Не были исключительны и односторонни в характере своей игры. Была игра для большой публики, в многолюдстве, шуме и буйстве, в коридорах и в залах, в саду и в поле, — «драка не драка, игра не игра», — и были игры интимные, в укромных уголках, куда не заглядывали взрослые и чужие. Там было весело до утомления, здесь — жутко и тоже весело, и щеки краснели багровее, чем от буйного бега, и в глазах зажигались тусклые огни.
Играли — и не знали, что наши игры — только обноски жизни взрослых, переигрывали сыгранное до нас, как новое. И в этом переигрывании чужой игры заражались тяжелым ядом отживших.
Впрочем, не в самом содержании игры заключалось ее значение. Капли жгучего яда растворялись в вешнем нектаре юной жизни. Буйство новой жизни опьяняло легким и сладостным хмелем, быстрым бегом окрылялись ноги, — в восторге яркого самозабвения сгорали тяжелые бремена тяжелого земного времени. И сгорали острые, быстрые миги, и из пепла их строился новый мир, — наш мир. Мир, пламенеющий в молодом экстазе…
А разве и потом чего-нибудь иного хотели мы от игры, которая стала уже для нас только зрелищем, — и от трагедии, и от комедии? Так охотно идем в театр, — особенно на первые представления прославленных пьес, — но чего же мы хотим от театра? Научиться хотим искусству жить или очиститься от темных переживаний? Решить моральную, социальную, или эстетическую, или еще иную какую-нибудь проблему? Увидеть ли «трость, ветром колеблемую? человека ли, в мягкие одежды облаченного? пророка ли?»
Конечно, все это и еще многое иное можно притащить в театр, не без основания и даже не без пользы, — но все это должно сгореть в истинном театре, как на костре сгорает старая ветошь. И как бы различно ни было внешнее содержание драмы, мы всегда хотим от нее, — если мы еще хоть сколько-нибудь остались живы от безмятежных дней нашего детства, — того же, чего некогда хотели и от нашей детской игры, — пламенного восторга, похищающего душу из тесных оков скучной и скудной жизни. Очарование и восторг — вот что влечет каждого из нас в театр, вот средства, которыми гений трагедии привлекает нас к участию в своем таинственном замысле. Но в чем же состоит самый этот замысел?

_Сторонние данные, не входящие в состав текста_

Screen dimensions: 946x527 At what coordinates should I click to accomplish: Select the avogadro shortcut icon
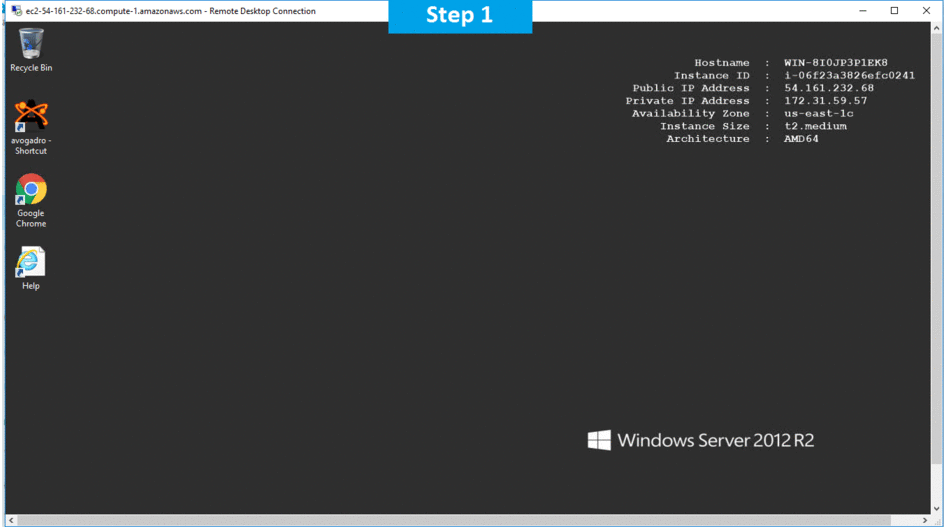[31, 116]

Или я совсем не знаю, для чего человеку драма, или она для того только, чтобы привести человека ко Мне. Из царства взбалмошной Айсы, из мира странных и смешных случайностей, из области комедии перевести его в царство строгой и утешительной Ананке, в мир необходимости и свободы, в область высокой трагедии. Упразднить соблазны жизни и вечную увенчать утешительницу, не ложную, ту, которая не обманет.

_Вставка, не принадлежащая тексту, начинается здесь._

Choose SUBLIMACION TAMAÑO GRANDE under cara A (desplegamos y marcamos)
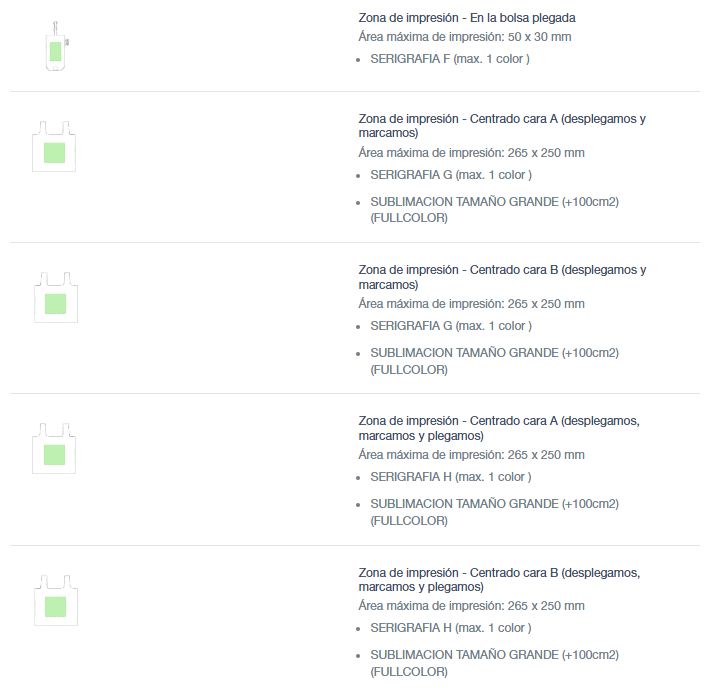 494,209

Театральное зрелище, на которое приходят смотреть для забавы и для развлечения, недолго будет оставаться для нас только зрелищем. И уже скоро зритель, утомленный сменою чуждых ему зрелищ, захочет стать участником мистерии, как некогда был он участником игры. Изгнанный из Эдема уже скоро смелою рукою стукнет в дверь, за которою Жених пирует с Мудрыми девами. Он был участником невинной игры, когда еще был жив, когда еще он обитал в раю, в Моем прекрасном саду между двумя великими реками. И ныне единственный путь воскресения для него — стать участником мистерии, в литургийном обряде соединить свою руку с рукою своего брата, с рукою своей сестры и устами, вечно томящимися от жажды, приникнуть к таинственно-наполненной чаше, где Я «с водой смешаю кровь». В светлом и всенародном совершить храме то, что ныне совершается только в катакомбах.